Doctor accused of speeding death to get organs

Associated Press The Spokesman-Review

LOS ANGELES – A surgeon was charged Monday with prescribing excessive drugs to a comatose, disabled patient to hasten his death and harvest his organs for transplantation.

Prosecutors in San Luis Obispo County said Dr. Hootan Roozrokh, 33, of San Francisco, gave a harmful drug and prescribed excessive doses of morphine and a sedative to 26-year-old Ruben Navarro, who died in 2006.

The day before Navarro died, his family gave approval for a surgical team to recover his organs for donation, though the procedure never occurred because Navarro did not die within 30 minutes of being removed from life support. He died the next day.

Roozrokh, a surgeon at Kaiser Permanente’s now-closed kidney transplant program, was working at the time on behalf of a group that procures and distributes organs. The prosecutor’s office said in a statement that the drugs were prescribed “to accelerate Mr.
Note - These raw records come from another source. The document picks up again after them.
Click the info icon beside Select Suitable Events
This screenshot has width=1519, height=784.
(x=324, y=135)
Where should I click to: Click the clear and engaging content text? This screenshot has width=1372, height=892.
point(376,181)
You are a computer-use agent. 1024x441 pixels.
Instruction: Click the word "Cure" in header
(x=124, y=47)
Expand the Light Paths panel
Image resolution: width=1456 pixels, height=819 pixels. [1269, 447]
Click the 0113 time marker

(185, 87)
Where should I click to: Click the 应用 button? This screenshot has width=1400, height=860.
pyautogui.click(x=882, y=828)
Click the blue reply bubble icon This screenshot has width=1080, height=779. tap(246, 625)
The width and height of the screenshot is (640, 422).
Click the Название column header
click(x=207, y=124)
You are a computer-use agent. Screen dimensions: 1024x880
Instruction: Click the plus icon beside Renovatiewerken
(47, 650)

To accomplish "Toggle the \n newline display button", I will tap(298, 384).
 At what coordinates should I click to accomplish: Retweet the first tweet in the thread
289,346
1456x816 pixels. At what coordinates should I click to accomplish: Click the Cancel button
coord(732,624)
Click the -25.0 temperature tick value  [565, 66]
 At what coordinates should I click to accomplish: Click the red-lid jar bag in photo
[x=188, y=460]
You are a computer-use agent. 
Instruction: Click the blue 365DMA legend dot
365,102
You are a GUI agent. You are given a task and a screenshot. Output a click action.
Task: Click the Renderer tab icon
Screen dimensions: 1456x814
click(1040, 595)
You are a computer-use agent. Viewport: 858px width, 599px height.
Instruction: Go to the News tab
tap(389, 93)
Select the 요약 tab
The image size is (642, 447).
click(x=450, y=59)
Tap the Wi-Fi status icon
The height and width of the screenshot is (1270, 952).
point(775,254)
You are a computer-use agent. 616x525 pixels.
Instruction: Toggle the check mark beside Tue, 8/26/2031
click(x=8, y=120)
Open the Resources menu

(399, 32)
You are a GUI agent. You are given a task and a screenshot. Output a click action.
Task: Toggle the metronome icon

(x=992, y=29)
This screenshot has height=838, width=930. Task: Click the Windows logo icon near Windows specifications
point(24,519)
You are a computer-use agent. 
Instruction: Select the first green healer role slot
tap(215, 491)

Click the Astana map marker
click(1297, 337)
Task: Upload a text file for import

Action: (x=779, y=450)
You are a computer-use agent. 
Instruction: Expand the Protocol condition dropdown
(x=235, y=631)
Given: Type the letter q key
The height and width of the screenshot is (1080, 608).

Navarro’s death in order to recover his organs.”

State law prohibits transplant surgeons to be involved in the treatment of potential organ donors before they are declared dead.

It’s the first such criminal case against a transplant doctor in the United States, the county district attorney’s office said.

Roozrokh’s lawyer, M. Gerald Schwartzbach, called the charges “unfounded and ill-advised,” saying his client “has unfairly been the subject of an 18-month witch hunt.”

Prosecutors did not pursue murder charges because witnesses said they did not believe the drugs caused Navarro’s death.

“The central issue of this case is the mistreatment of a developmentally disabled, dependent adult in an attempt to hasten the person’s death for organ transplantation,” Prosecutor Stephen Brown said in an interview.

Navarro, who weighed about 80 pounds, was born with a neurological disorder known as adrenoleukodystrophy. He also had celebral palsy and seizures.

A report from federal regulators said Roozrokh ordered Navarro to receive 200 milligrams of morphine and 80 milligrams of the sedative Ativan – far in excess of the usual doses.

Roozrokh, a U.S. citizen, was born in Iran and emigrated with his family at age 2. He was charged with felony counts of dependent adult abuse, administering a harmful substance and unlawful controlled substance prescription.